Following Angola's war of independence, the nation was plunged into a profound economic crisis and suffered extensive destruction of its infrastructure.The conflict against Portugal devastated the land, crippling agriculture. The mass exodus of Portuguese settlers resulted in a significant brain drain, particularly of skilled technicians in industry, hindering its development. Furthermore, the institution of the new Marxist-Leninist government led many companies to flee Angola.

The MPLA's main objective was to rebuild the country's economy. Mass campaigns to socialize the means of production would begin, leading to nationalizations in industry and collectivizations in agriculture. In the early years of the People's Republic of Angola, the economy would be heavily dependent on aid from the Eastern Bloc and the Soviet Union, which would be so extensive as to be indispensable.

The Angolan government managed its oil windfall effectively. The trade balance remained profitable and external debt was kept within reasonable limits. In 1985, debt service amounted to $324 million, or about 15% of exports.

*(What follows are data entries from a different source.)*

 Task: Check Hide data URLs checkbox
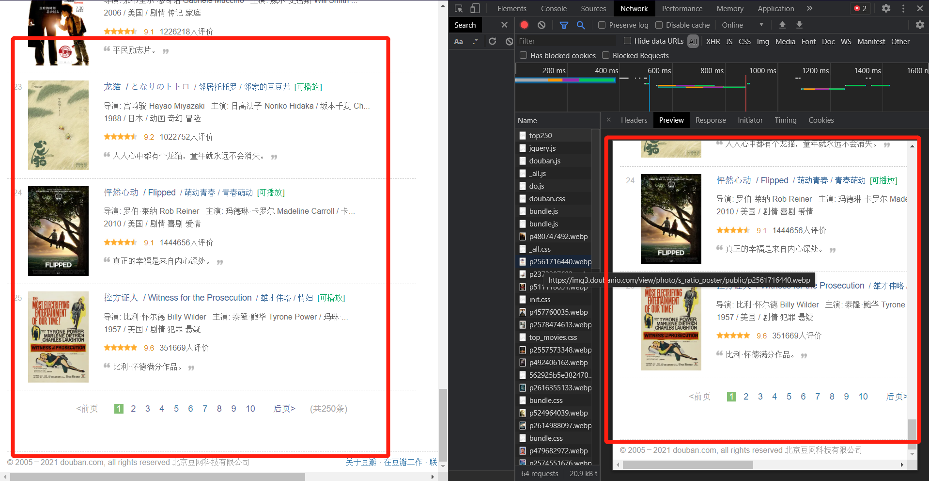click(x=627, y=41)
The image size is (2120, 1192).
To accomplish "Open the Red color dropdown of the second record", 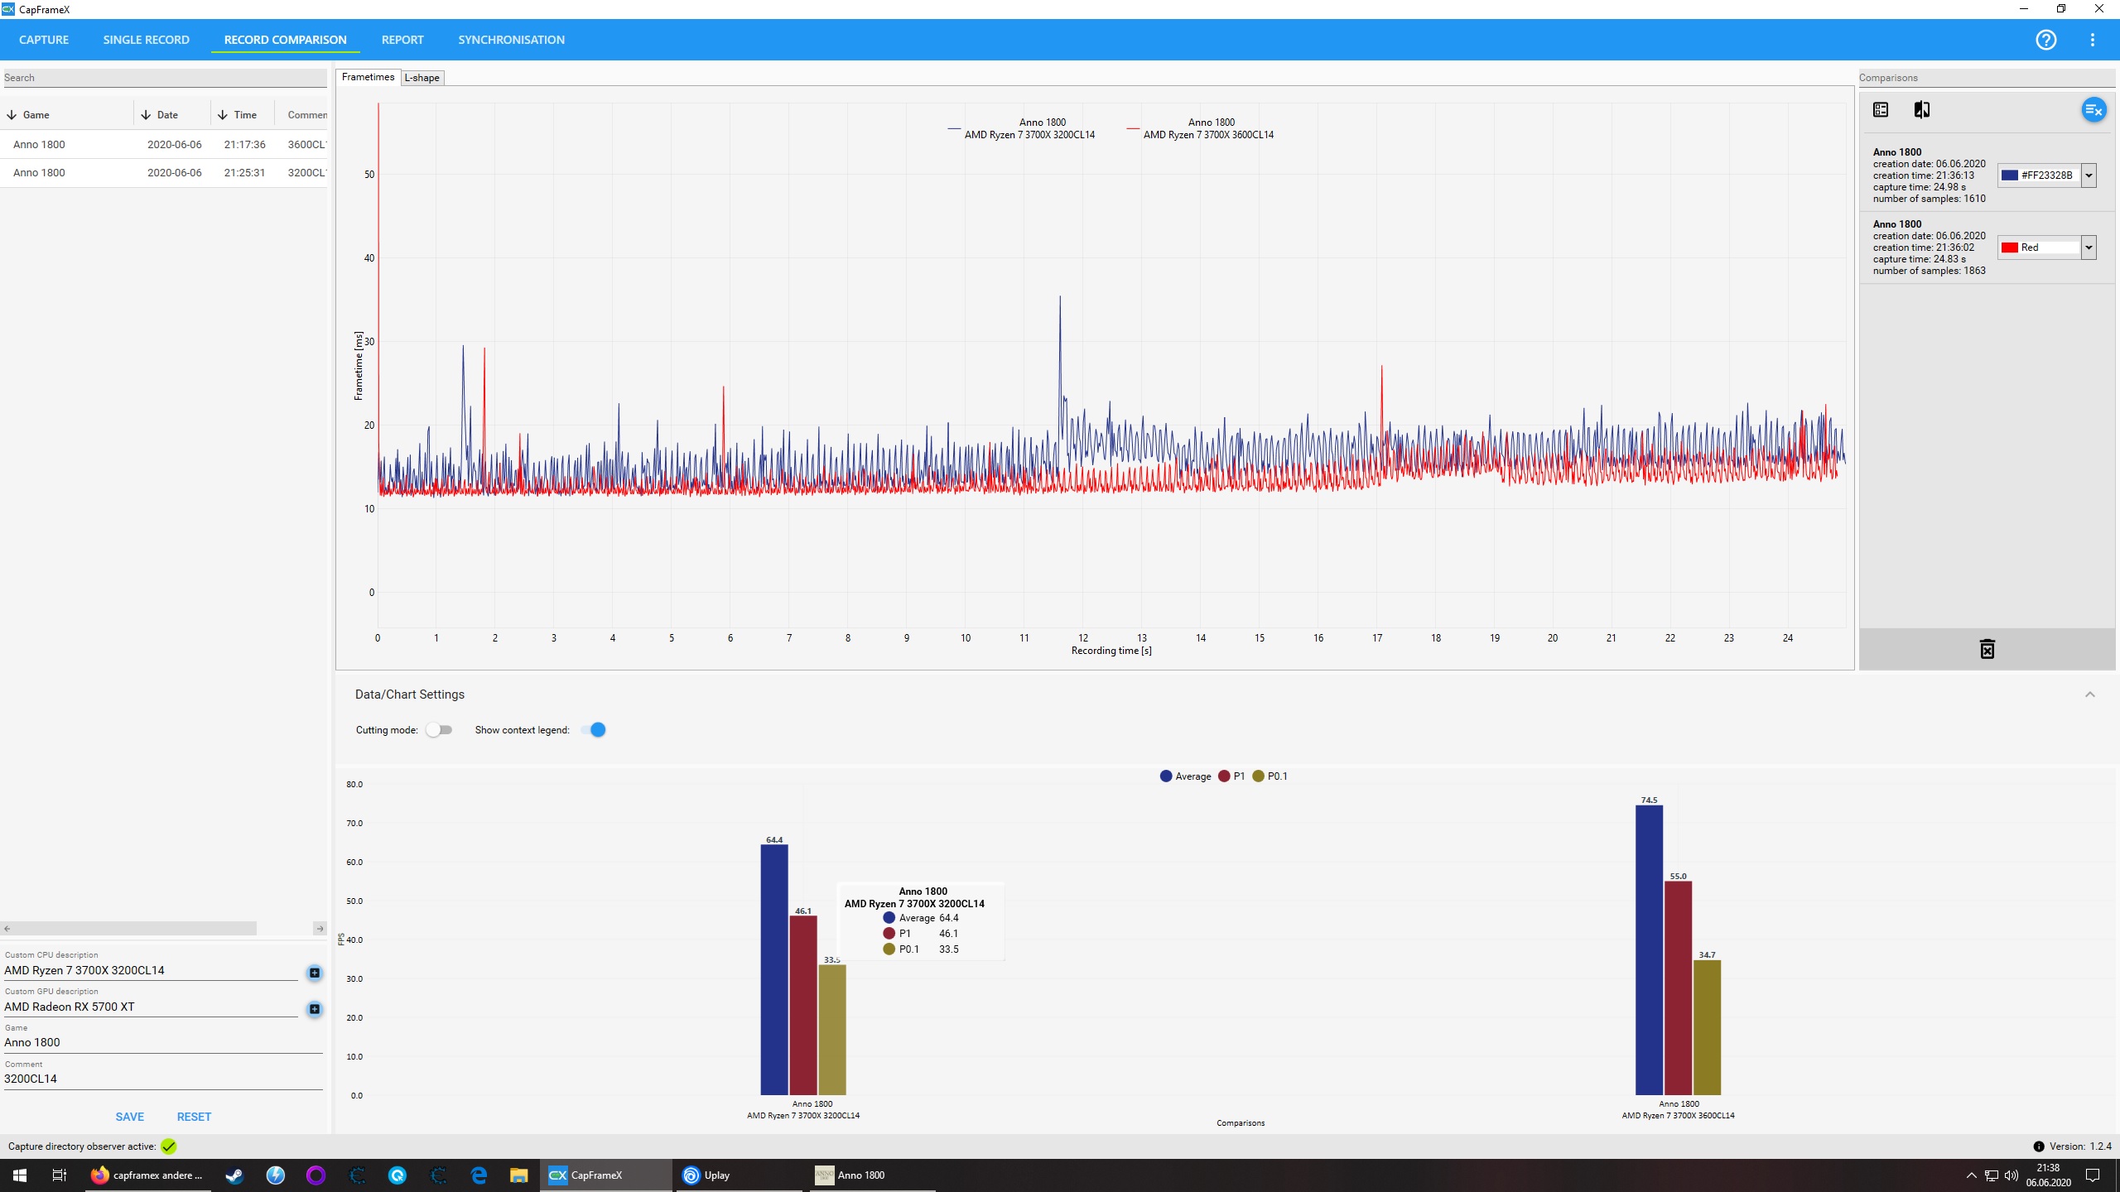I will pos(2089,248).
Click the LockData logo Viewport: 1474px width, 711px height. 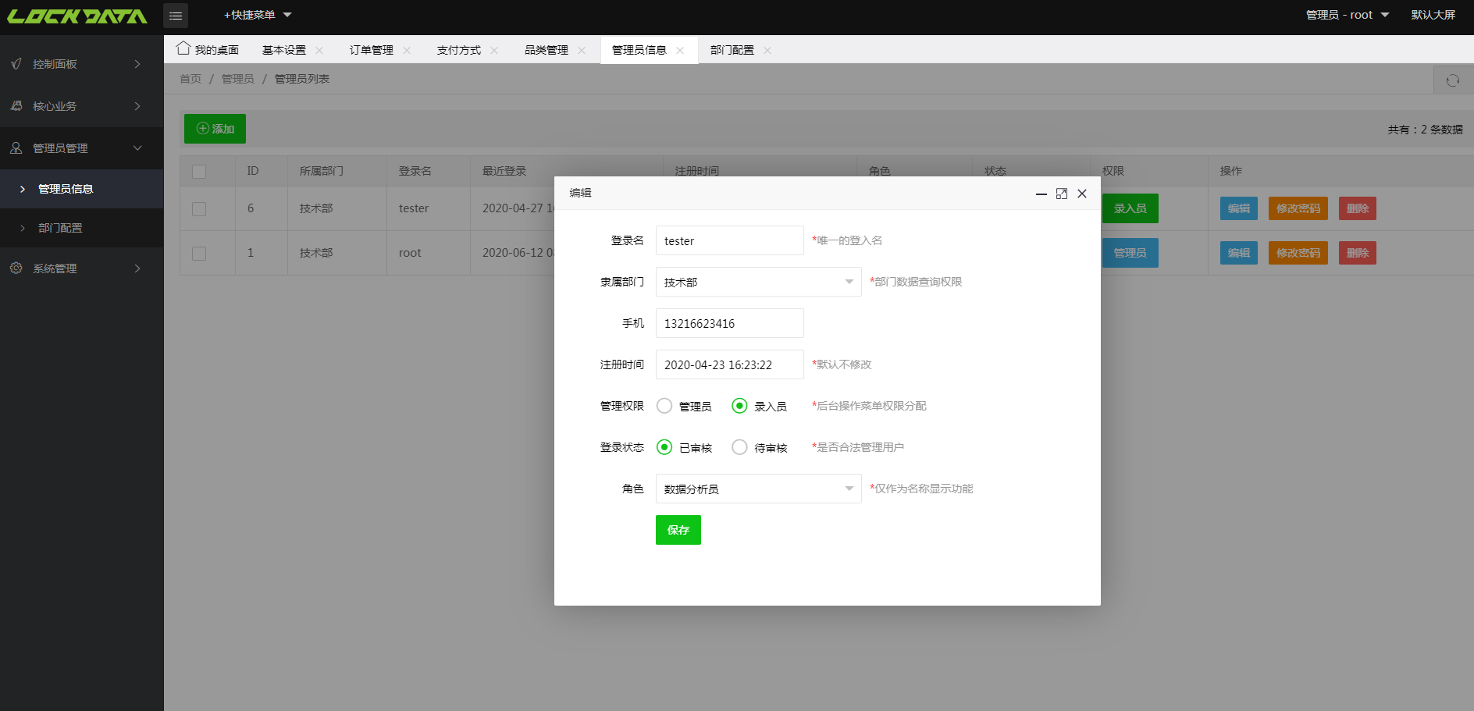78,15

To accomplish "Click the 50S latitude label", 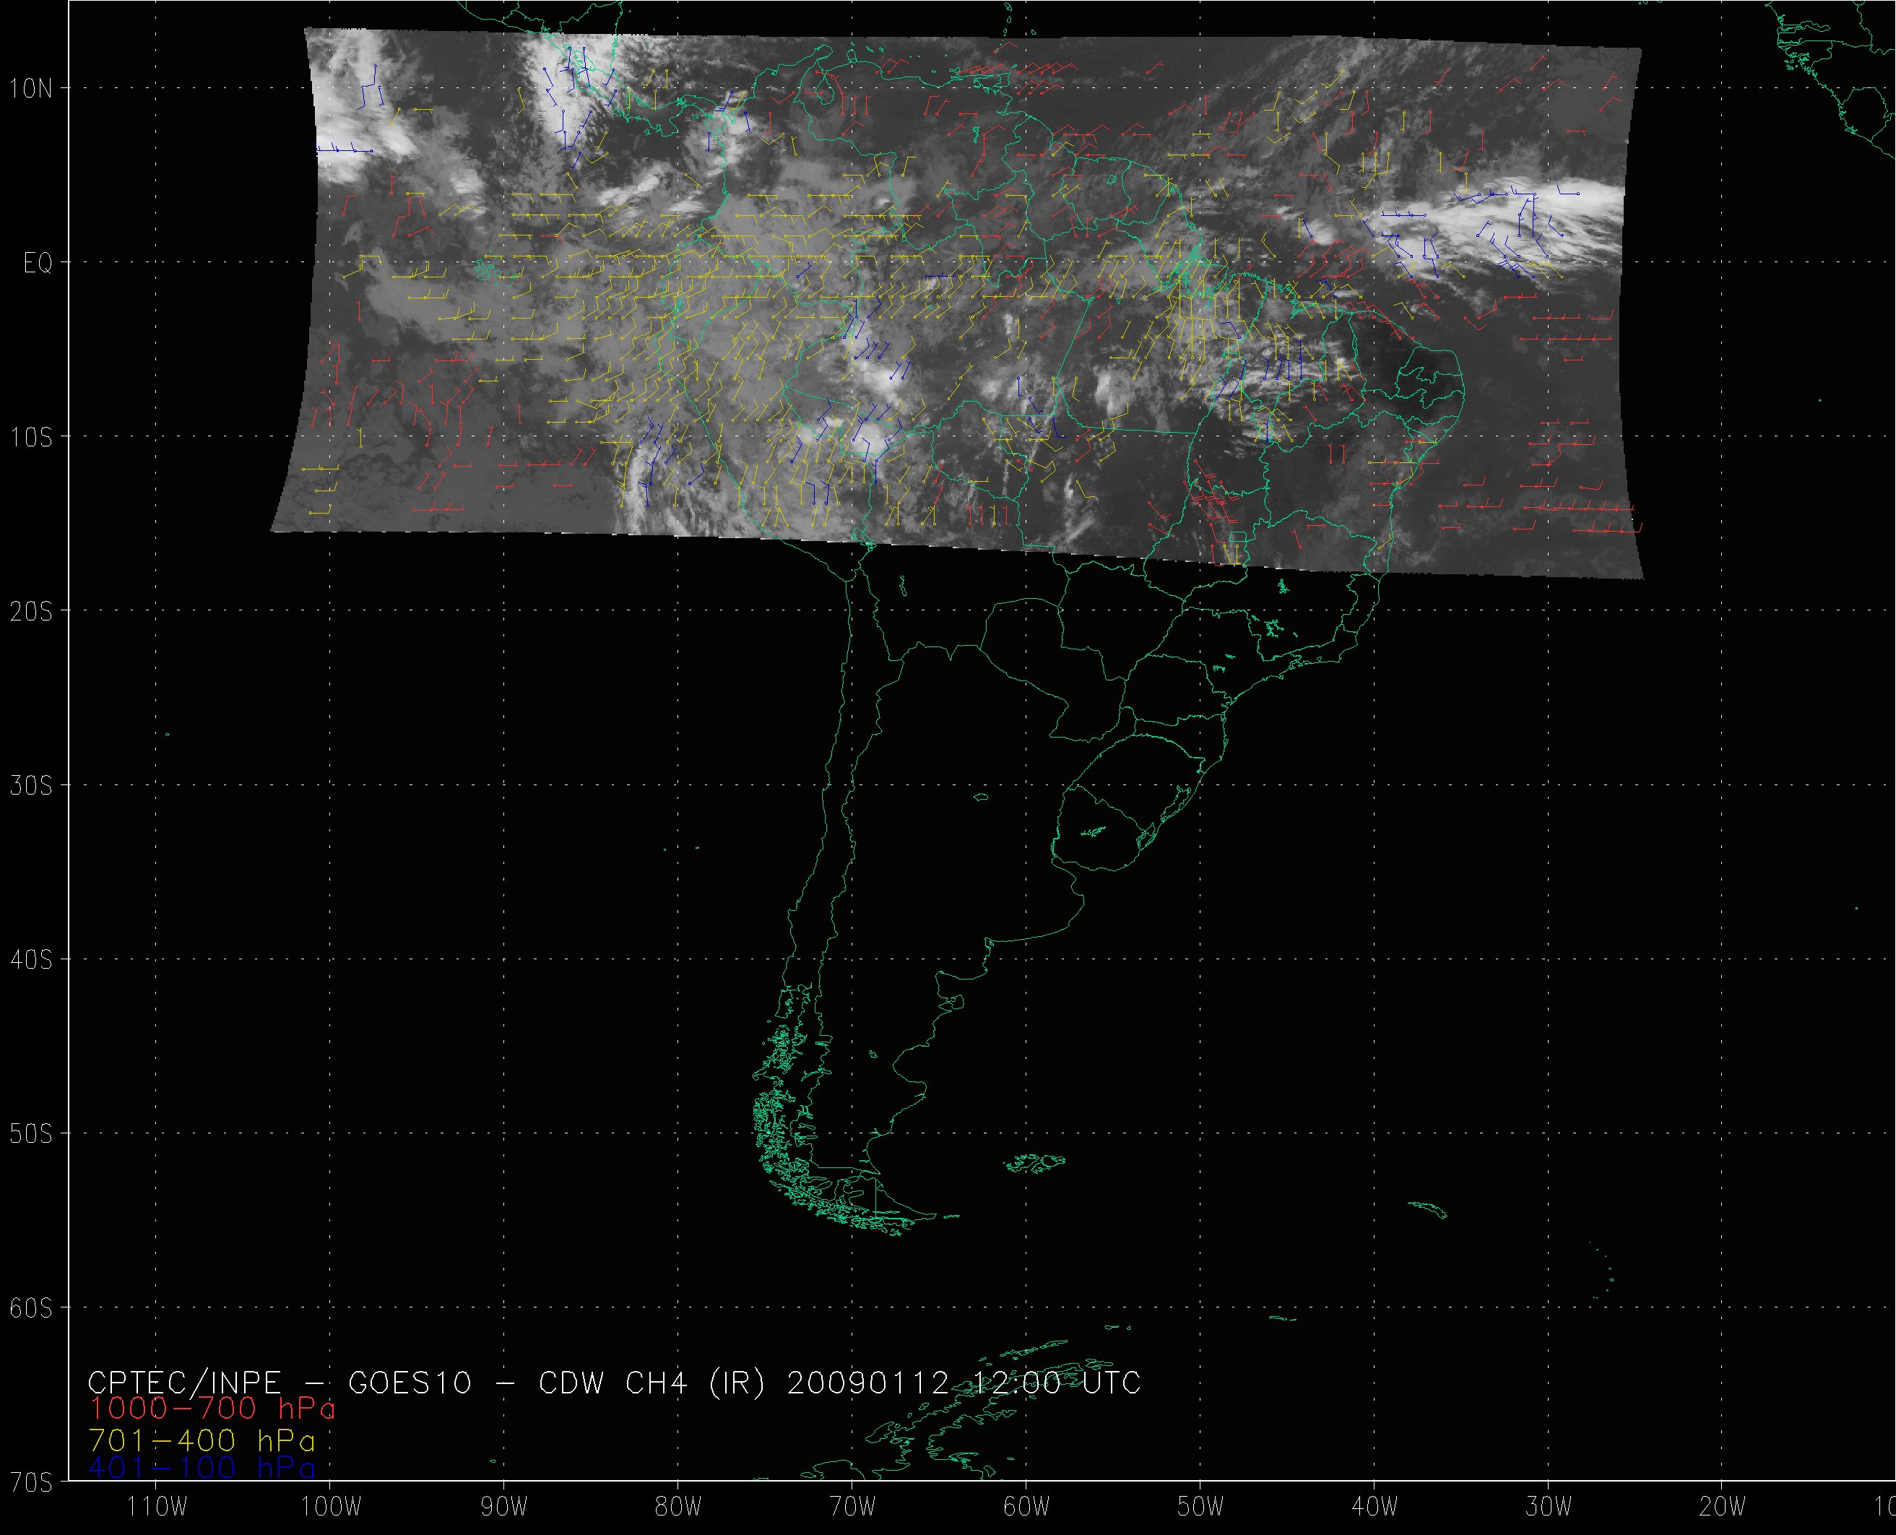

The oil industry was the backbone of Angolan industry and a major contributor to the country's GDP, and it experienced significant growth under the MPLA. When the Portuguese fled, most small manufacturing businesses were left without their administrative workforce, managers, and even owners; by 1976, only 284 of 692 manufacturing companies were operating under their former management. In response to the decline of the manufacturing sector, in March 1976 the MPLA government enacted the State Intervention Act and nationalized all the abandoned businesses.

=== Education ===
A major effort was made in the field of adult education and literacy, particularly in urban centers. In 1986, the number of primary school students exceeded one and a half million, and nearly half a million adults learned to read and write. The language of instruction remained mainly Portuguese, but experiments were tried to introduce the study of local African languages from the first years of schooling. Relations between the churches and the ruling party remained relatively calm.